His most severe pitfall is with follow-through.  He can't seem to get an organization system in place to help him deal with his two jobs (both high exec level positions).  He misses appointments, is always late, can't meet deadlines, has (what seems like) hundreds of projects going at the same time, breaks promises consistently, etc, etc.   He has asked for my help with his schedule and calendar, but I have tried to explain to him that if he doesn't either put his appointments in himself or tell me about his appointments, his system won't work.  He has to find something that works for HIM, not that will work for ME.  He has two cell phones (iPhones), an iPad, a laptop, and his assistant (along with myself) has access to his calendar to sync with his devices.  But he still can't find a system for work for him.  He is still missing important deadlines.

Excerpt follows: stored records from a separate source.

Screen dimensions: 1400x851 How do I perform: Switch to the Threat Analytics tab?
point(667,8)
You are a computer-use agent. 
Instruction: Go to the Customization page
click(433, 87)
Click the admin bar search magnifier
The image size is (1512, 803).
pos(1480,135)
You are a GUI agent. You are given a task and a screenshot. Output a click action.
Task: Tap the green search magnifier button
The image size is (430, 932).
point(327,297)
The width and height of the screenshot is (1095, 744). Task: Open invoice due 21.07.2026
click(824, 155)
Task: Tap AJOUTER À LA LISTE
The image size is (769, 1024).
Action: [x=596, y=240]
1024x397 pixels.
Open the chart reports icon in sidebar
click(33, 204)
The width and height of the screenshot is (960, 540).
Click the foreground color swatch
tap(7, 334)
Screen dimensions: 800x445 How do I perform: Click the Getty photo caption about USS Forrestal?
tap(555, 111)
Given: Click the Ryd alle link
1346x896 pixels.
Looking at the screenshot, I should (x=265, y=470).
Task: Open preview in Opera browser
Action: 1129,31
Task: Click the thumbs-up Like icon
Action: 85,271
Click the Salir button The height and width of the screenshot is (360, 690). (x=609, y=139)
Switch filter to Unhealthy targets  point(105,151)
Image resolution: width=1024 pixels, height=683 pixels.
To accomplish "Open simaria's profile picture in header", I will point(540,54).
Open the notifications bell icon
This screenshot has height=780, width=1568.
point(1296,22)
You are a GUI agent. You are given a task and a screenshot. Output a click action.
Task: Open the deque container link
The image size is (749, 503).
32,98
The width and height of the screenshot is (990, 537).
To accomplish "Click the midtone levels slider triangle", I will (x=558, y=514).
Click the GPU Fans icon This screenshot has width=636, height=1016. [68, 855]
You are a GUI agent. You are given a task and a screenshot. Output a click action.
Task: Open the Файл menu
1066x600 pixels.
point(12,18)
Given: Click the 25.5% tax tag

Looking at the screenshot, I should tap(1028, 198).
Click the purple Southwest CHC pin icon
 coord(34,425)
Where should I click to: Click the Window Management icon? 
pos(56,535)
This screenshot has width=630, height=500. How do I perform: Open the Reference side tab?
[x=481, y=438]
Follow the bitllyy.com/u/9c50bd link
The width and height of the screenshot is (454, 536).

Since he hasn't been properly diagnosed yet, I am not sure if meds will help with this lack of organization.  I know that meds isn't a cure-all for ADHD and that is why I have not pushed him to seek a medical diagnosis or to get meds.  I am sure it will not cure his constant criticizing and his inability to take responsibility for some of our indifferences.   I know you are still having problems with your marriage and I am hoping to get some honest answers from you.  Did you feel that taking meds made a significant difference in how you related to your wife and marriage?  I know that it takes both to commit to treatment and healing, but I don't want to have false hope.

I will truly appreciate any advice you can give me and, congratulations on your personal success.  

Great Post!

I also had NO idea I had ADD until I was 43. I was very positive about the diagnosis and have been working hard to understand and gain control of this thing. Now I am over two years post diagnosis I am still reading and posting my thoughts and my marriage, compared to two years ago is better, but not off the roller coaster. How is your reconstruction going? I like the "Forgive, not Forget", but I get things thrown in my face from the past sometimes and if I am repeating the behavior it is understandable, but if I am not, then it seems to be not forgiving the past mistakes. I fully own my past mistakes, I take my meds and continue to research my ADD and know it is still there. I know it takes a lot of new consistent behaviors to replace the perceptions of what I used to be like. There is a lot of pain on both sides of this relationship and I will continue to push though the hard times. Your post says so much of how I think about ADD and it's affects. I wish I would have seen it sooner.